3. Differences between website and webapplication.
1) After the webapplication is compiled and run, you modify the C # code in the background. When you refresh the webpage, the content will not change. Re-compile dizzy, the content will change.
Website website. You can modify the C # code in the background, refresh the page, and the content will change. You do not need to close the browser.
2) The website does not have a namespace, And the webapplication has a namespace.
Therefore, it is better to use website for learning and webapplication for starting a project.
4. ASP. NET development based on the ashx method 1
. Aspx development, Microsoft has encapsulated a lot of functions for you, so you can easily develop them .. Ashx is the most primitive development and basic web development. Only develop based on HTTP protocol.
The input URL and the form submitted on the webpage are requests from the browser to the server. After the server finishes processing the request, it must return the processing result to the browser. This is called response.
Do not look at what you input in. aspx. After processing your input, it outputs the items before the input, in addition to the output results. He recorded these items and output them again. Like:
A written HTML page is read physically to process user input, output the processing result to a custom HTML sign that can be replaced, and output the result in other unchanged HTML fields.
Originally response. Write ("A"), then response. Write ("B"), output AB, And the last response. Write will not overwrite the previous one.
5. ASP. NET's ispostback secret
For the purpose of the request, the returned content is the same. The page is saved as an HTML template text. The template contains some placeholders to be filled in. When you first enter the page, you can directly access ashx and read the HTML template, set the placeholder to be filled in to null and output it to the browser.
To identify whether to enter the page directly for the first time or click Submit to enter the page, add a hidden field to form: <input type = "hidden" name = "ispostback" value = "true"/>. If you can read ispostback = true from the request, it means you click submit and enter ashx again, otherwise, it is the first time you enter ashx. Ispostback is a flag.
6. Differences between get and post
You can set the Form submission method. Get is URL transmission, and post is hidden in HTTP message transmission. The number of GET requests is limited, and the number of post requests is unlimited. Therefore, you can use post to transmit files.
If post is used for transmission, click the browser to refresh and a prompt for resubmit will be displayed. Refresh means repeat the last submitted content.
What are the parameters passed by get after the Server File Name? Flag. You can submit multiple key-value pairs and use & for style between them. If the URL contains Chinese characters or other symbols, the URL must be encoded.
The form field is submitted to the server only when the name is set.
7, 8, 9, 11, 12, 13, 14
Input auto-increment and Div auto-increment. The input text itself submits data to the server through a form, the server performs incremental processing, and then returns the input text to the client.
Div auto-increment. First, the user requests the page,
The value of input hidden value is a placeholder. Based on the ispostback field (in fact, the value of submit can also be used), the server determines whether to enter the page for the first time or send back. If this is the first time you enter the page, initialize the input hidden value to 0. In this case, click Submit to submit the form, increase the input hidden value, and return it to the client.
That is to say, input text can be auto-incrementing without input hidden, while Div can auto-incrementing only with input hidden. This inpt hidden is the viewstate of ASP. NET.
Viewstatedecoder2 can be used to decode the viewstate of ASP. NET pages.

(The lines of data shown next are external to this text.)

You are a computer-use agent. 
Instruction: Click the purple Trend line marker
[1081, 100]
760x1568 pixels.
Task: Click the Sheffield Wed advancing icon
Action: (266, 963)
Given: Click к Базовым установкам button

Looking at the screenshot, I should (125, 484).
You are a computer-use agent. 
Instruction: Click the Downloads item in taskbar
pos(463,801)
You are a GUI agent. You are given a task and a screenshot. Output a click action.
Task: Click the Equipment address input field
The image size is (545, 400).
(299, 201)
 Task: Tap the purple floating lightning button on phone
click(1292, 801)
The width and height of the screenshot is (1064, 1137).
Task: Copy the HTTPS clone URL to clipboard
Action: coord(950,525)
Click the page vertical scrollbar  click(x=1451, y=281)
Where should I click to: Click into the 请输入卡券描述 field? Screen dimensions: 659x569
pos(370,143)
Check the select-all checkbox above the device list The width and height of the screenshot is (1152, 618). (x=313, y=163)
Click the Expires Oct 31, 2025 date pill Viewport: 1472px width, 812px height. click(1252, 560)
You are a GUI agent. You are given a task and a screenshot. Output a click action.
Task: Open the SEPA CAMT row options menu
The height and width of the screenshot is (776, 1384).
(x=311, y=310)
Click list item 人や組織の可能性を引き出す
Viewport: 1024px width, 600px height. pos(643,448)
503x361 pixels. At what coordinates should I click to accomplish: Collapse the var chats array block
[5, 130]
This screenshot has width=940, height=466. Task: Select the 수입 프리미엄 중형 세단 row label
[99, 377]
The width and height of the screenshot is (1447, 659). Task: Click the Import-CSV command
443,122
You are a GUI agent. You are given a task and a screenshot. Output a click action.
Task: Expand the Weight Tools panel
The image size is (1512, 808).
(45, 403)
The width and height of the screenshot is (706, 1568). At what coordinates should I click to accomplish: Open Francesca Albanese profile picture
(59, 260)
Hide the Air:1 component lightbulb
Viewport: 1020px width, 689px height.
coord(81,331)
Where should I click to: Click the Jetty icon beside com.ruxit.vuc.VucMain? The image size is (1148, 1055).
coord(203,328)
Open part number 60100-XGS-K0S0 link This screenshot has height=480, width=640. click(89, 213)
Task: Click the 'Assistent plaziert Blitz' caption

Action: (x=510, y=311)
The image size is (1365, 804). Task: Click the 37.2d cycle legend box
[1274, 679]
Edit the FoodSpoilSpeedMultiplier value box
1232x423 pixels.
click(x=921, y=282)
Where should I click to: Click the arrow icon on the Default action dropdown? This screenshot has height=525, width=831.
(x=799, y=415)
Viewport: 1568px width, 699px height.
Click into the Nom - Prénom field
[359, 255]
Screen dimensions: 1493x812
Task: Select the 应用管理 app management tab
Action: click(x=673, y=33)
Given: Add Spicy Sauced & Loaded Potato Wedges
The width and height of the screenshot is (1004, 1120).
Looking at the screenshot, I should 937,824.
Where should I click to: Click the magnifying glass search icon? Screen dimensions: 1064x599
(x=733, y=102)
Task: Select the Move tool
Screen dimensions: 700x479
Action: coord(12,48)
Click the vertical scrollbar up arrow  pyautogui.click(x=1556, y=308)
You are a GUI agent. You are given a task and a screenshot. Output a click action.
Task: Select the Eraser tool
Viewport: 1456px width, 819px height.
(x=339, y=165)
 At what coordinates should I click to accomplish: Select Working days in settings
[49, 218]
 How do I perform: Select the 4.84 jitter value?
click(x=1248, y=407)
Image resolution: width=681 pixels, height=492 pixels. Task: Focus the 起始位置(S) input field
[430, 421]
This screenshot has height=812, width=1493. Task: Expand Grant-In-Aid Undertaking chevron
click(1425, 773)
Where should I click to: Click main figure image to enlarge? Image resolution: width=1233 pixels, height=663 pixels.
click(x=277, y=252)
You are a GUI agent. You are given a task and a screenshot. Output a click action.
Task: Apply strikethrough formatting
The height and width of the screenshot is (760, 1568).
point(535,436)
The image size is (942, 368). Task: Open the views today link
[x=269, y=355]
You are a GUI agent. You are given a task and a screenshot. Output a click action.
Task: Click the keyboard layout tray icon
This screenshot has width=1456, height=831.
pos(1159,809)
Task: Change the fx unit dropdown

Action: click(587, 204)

15 use cookies in ASP. NET
Each request is a brand new request, which limits many interactive functions. Therefore, a cookie appears, similar to a person's medical records. Key/value of cookie key-value data, stored in JSON format for complex data; scope, different domain names, corresponding to different scopes, a. B .com and c. B .com are different domains, optimized, for images on the same web page, CSS and JS scripts, it is best to put them in different domains, which will reduce the request size. The expiration time is used to delete cookies.
For more information about cookies, see http://www.cnblogs.com/fish-li/archive/2011/07/03/2096903.html
16 ASP. NET session Principle
First, the server has a global dictionary variable used to store keys and values. The value type is object. Generates a guid for each visitor and writes the cookie to the visitor. For the second visit, the visitor performs special processing based on his guid.
Memory is occupied because it is global. It can store complex data and relatively private data.
, Verification code case description
On the user's first request page, the server uses code to generate an image with four digits, which are written into the session. The user enters four numbers and submits them to the server and session for comparison. If the number is the same, the user processes the data. If the number is different, the user also processes the data.
The verification code is used to prevent brute-force cracking.
21, 22http
Connection, request, and response.
The browser sends a connection to the server. The connection is the data transmission channel between the browser and the server. when the request is complete, the connection is closed.
Requests include get, post, and HTTP; data compression method, Gzip or deflate; languages supported by the browser, such as Chinese or English; whether to keep the connection; cookie; browser version information;
The response is sent by the server to the browser. Including response code, 200 OK, 403 forbidden access, 404 page not found, 503 too many visitors; server type; returned data type, image, CSS, JS or binary file, HTML; the length of the data content;
XSS Vulnerability
Data submitted by the user is not verified and converted to secure data. Allows the user to execute his own scripts.